But when it gets to Perkin Warbeck’s rebellion, the train goes badly off the rails. To start with, the show (and The White Queen before it) makes it very clear that Perkin Warbeck actually is Richard of York. Early in the first episode, after Henry has defeated Richard III at Bosworth field, Henry’s men show up to Elizabeth Woodville’s residence to take the queen and her children into custody. Elizabeth (Essie Davis) gives her young Richard instructions to hide in the attic and then flee the country. At this point she has already nicknamed him ‘Perkin’.

This is absurd for several reasons. First, Richard of York had already been taken into Richard’s custody almost three years earlier. When her husband Edward died, Elizabeth had sought sanctuary with Richard at Westminster Abbey, but was persuaded to hand her younger son over to Richard of Gloucester. Within a year, Richard, like his older brother, had already disappeared from sight and was probably a rotting corpse somewhere. In The White Queen Elizabeth passes off a young male servant as Richard and has her son smuggled out of England. So the show is just being counter-factual.

Second, it appears that Elizabeth’s entire household is taken into custody. So how did a 10 year-old boy who knows pretty much nothing about the world escape to the Continent with neither help nor resources? The show just hand-waves this issue and hopes you won’t notice.

Third, ‘Perkin’ roughly means ‘Pierre’s kin’ or a bit more loosely, “Peterson”. Why the hell would Elizabeth give her son Richard that as a nickname. ‘Dick’ or ‘Dickon’ would have been far more likely. Even if we grant this improbability, how would Henry VII’s people have gotten this right a decade later when they decided to fabricate a name and biography for him?

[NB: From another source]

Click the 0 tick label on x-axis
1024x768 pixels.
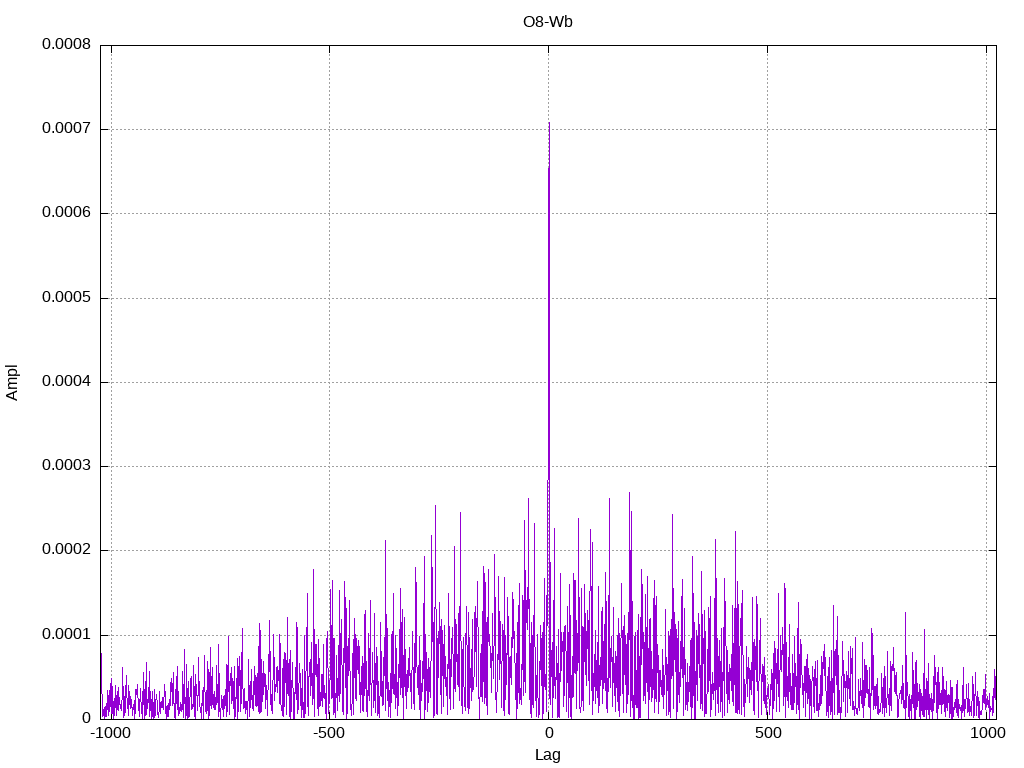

Eventually, however, the adult Richard (Patrick Gibson) shows up at the Burgundian court, where he immediately wins the support of Margaret of Burgundy. It’s not entirely clear whether she believes him to actually be the missing prince or not, but damn near everyone else who meets him is quickly persuaded he’s the real thing. He manages to convince Margaret Plantagenet (Rebecca Benson) who flatly says she never met Richard but still comes away won over by his knowledge of details of the court. Elizabeth of York (Jodie Comer) comes to believe it. Even his mother becomes magically convinced that her son has returned, despite not seeing him or having any way to know the truth. Basically, the show absolutely stacks the facts in favor of Warbeck’s claim. It ignores, for example, that historians have been able to confirm many of the facts of his statement admitting his true identity. The show doesn’t want there to be any ambiguity at all about this.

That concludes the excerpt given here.